The term Dear John letter is an American phrase, popularized during World War II. We will examine the meaning of the phrase Dear John letter, where it came from and some examples of its use in sentences.
A Dear John letter is a written communication in which the author ends a personal and intimate relationship with the recipient. The term Dear John letter became popularized during World War II, when many Americans spent years away from home. It was assumed, and probably correctly, that a letter full of affection for the recipient would begin with a salutation such as “Darling” or “Sweetheart”. A letter written to impart the bad news of the end of the relationship would start in a more formal way, such as “Dear John”. John was the most common first name of adult males during the 1940s. The term Dear John letter is still commonly used today. A letter written by a man to a woman, ending the relationship, is known as a Dear Jane letter. Note that both Dear and John or Jane are both capitalized, as is the case in the salutation in a letter. Interestingly, the term Dear John letter is being increasingly used to mean a breakup of any sort.
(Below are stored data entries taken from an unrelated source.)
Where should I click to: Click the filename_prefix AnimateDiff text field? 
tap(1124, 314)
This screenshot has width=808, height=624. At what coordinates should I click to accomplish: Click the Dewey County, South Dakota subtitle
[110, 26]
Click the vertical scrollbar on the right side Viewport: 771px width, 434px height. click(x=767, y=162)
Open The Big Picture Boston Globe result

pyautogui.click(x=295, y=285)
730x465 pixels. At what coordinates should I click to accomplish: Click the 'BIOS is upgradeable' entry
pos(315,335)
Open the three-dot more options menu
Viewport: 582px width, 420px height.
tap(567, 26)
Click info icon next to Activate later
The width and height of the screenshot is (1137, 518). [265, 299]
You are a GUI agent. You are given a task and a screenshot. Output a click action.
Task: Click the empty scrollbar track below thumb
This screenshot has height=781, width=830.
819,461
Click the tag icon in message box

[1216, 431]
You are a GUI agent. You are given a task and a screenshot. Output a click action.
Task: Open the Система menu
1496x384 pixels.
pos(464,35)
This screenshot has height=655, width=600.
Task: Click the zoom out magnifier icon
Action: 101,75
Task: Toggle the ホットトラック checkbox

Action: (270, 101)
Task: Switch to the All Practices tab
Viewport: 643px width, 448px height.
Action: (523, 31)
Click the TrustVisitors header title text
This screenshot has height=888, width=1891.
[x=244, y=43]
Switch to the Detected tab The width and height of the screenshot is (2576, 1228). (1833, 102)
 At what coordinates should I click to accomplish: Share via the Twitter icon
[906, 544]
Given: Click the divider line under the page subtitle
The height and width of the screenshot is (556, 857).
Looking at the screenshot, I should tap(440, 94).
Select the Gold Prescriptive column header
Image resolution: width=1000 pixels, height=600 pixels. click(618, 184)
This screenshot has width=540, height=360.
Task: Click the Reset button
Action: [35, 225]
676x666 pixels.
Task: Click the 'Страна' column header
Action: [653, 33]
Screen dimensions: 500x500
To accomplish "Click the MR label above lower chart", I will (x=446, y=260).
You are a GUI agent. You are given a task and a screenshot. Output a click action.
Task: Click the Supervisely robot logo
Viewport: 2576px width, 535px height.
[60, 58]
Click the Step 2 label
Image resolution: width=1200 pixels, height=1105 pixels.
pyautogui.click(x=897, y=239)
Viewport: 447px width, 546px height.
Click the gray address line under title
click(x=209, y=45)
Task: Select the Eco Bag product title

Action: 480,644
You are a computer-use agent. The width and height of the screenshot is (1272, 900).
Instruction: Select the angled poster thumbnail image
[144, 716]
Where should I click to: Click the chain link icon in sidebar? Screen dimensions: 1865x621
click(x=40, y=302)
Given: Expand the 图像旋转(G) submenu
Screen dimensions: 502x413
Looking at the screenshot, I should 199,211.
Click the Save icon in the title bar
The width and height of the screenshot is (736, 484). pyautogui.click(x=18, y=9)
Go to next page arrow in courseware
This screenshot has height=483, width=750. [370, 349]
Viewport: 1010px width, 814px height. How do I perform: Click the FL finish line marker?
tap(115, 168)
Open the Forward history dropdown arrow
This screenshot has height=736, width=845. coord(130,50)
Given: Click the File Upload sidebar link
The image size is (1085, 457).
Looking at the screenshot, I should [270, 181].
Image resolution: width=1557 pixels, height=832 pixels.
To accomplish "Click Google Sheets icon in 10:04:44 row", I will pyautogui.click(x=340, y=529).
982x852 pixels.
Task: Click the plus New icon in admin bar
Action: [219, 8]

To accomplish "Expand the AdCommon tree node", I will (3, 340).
The original of Catherine in “A Farewell to Arms” was an American nurse named Agnes von Kurowsky, whom he loved passionately, only to have her reject him with a chilly Dear John letter, in which she told him that she was “still very fond” of him but “more as a mother than a sweetheart.” (The New Yorker)
She made her break in a “Dear John” letter to Gov. Bruce Rauner about a month ago that’s been published in at least three newspapers, including The News-Gazette on March 12. (The Champaign/Urbana News-Gazette)
The two grew up in Southern California and dated until Gary sent Marsha a Dear Jane letter ending their relationship while he was in Vietnam in 1968. (The Folsom Telegraph)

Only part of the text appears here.